┌─ SUPPLIED MATERIAL
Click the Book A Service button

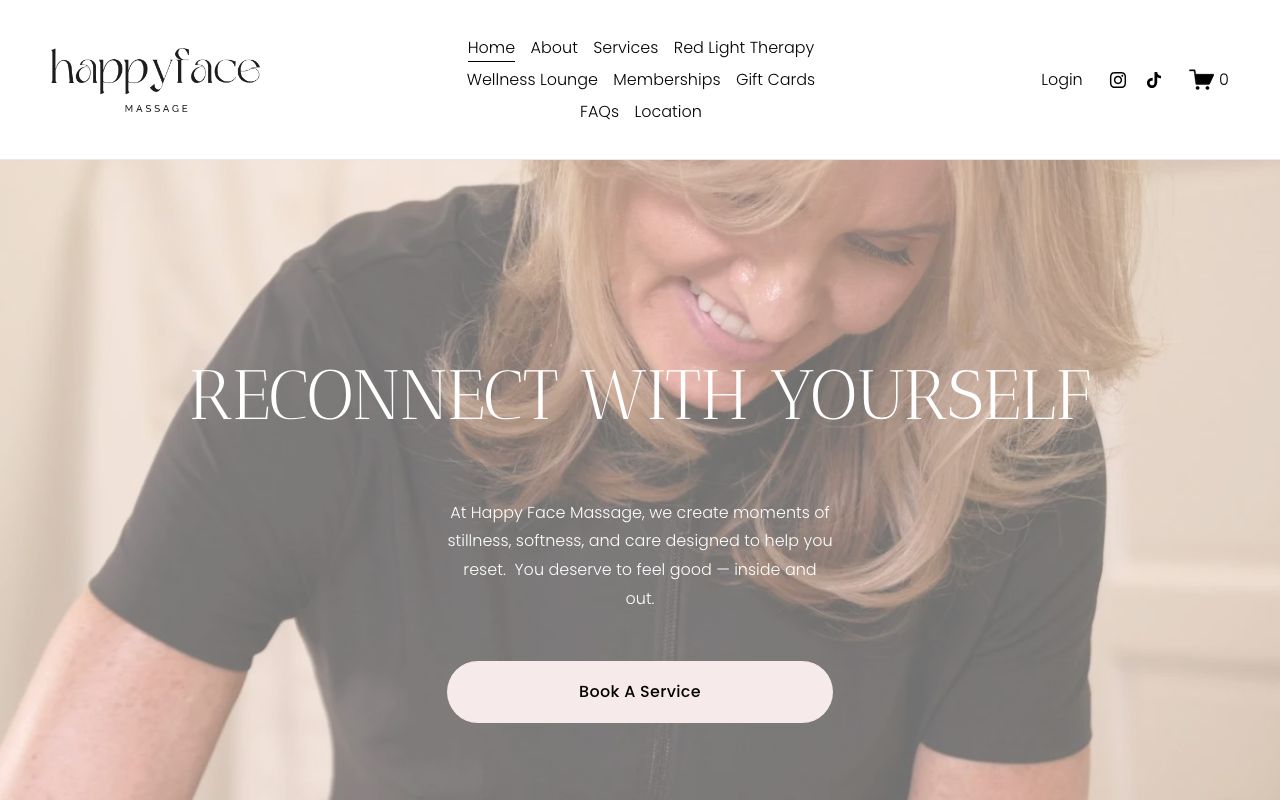point(640,692)
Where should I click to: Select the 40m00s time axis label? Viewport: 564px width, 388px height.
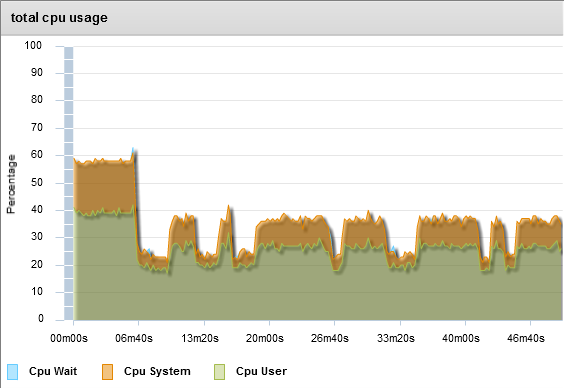pos(461,338)
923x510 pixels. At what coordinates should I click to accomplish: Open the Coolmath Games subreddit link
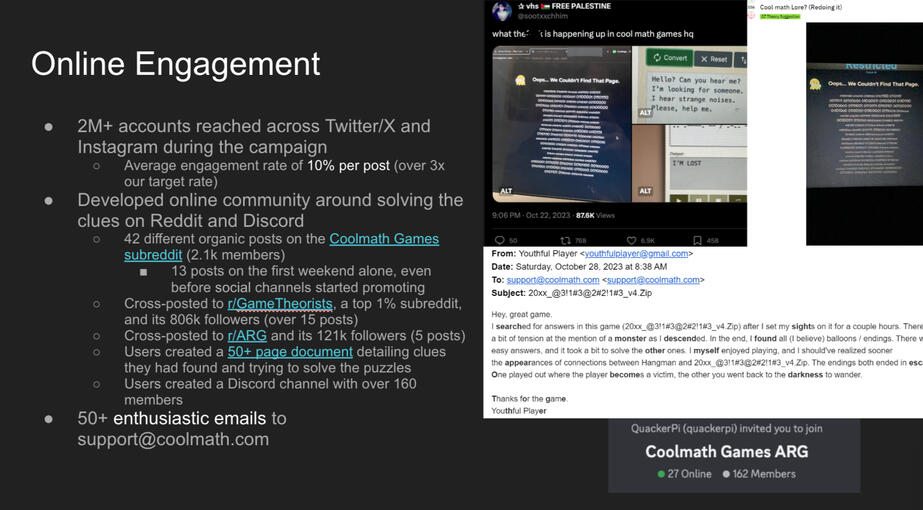[x=384, y=238]
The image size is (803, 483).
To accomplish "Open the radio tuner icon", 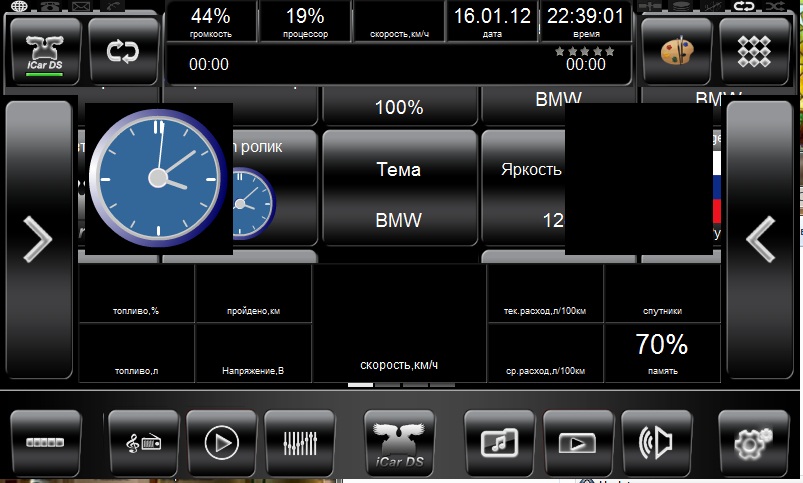I will 143,441.
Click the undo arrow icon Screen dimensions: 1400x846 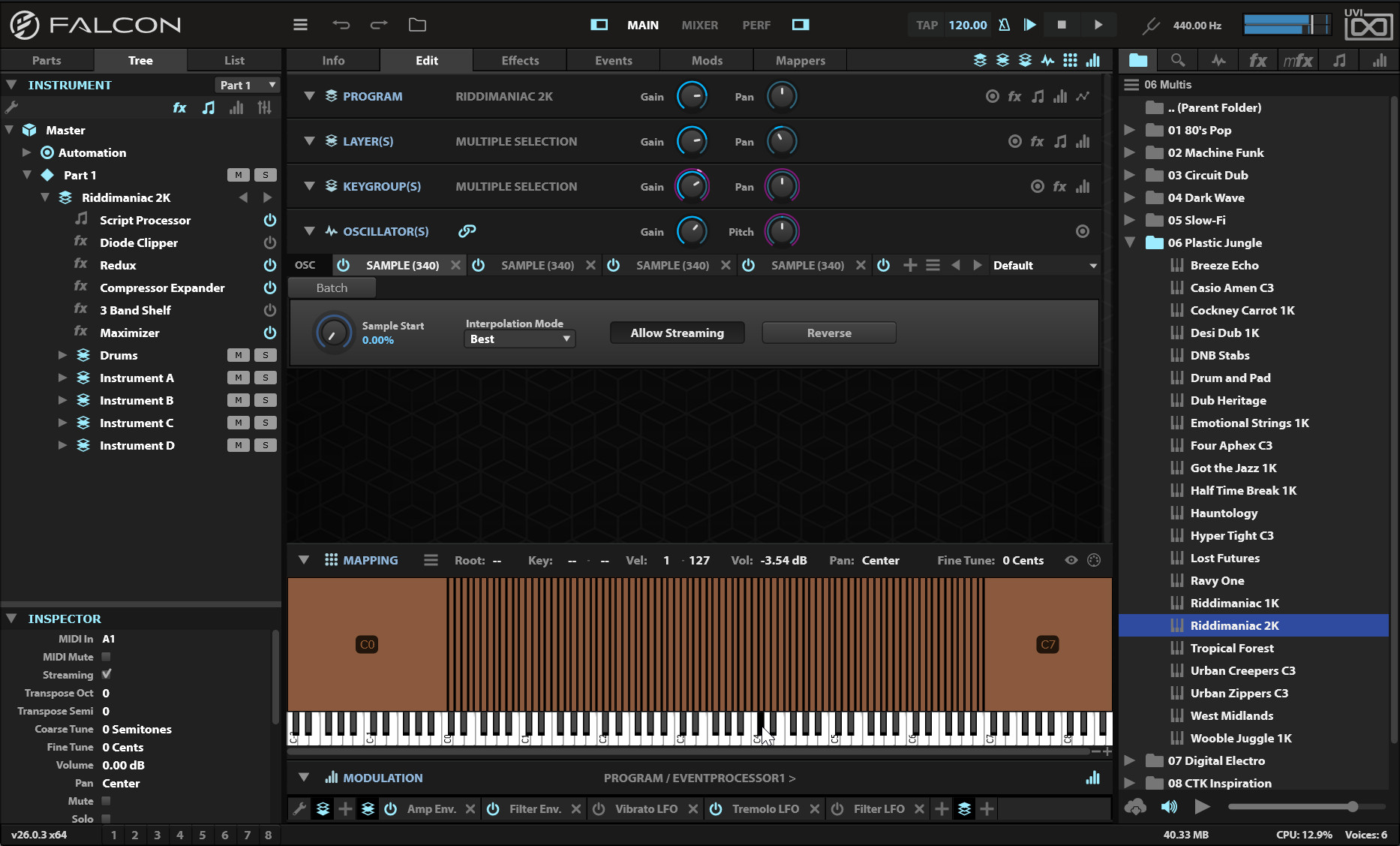[341, 25]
└─
■ **WORK INSTRUCTIONS**
Lay out the data, starting with its first line and going on through the line containing "[x=384, y=238]", as a Markdown table with the columns Row and Line, numbering each row. Leave out blank lines and the pictures.

■ **ANSWER FOR THIS EXERCISE**
| Row | Line |
|---|---|
| 1 | Click the Book A Service button |
| 2 | point(640,692) |
| 3 | Where should I click to: Select the 40m00s time axis label? Viewport: 564px width, 388px height. |
| 4 | pos(461,338) |
| 5 | 923x510 pixels. At what coordinates should I click to accomplish: Open the Coolmath Games subreddit link |
| 6 | [x=384, y=238] |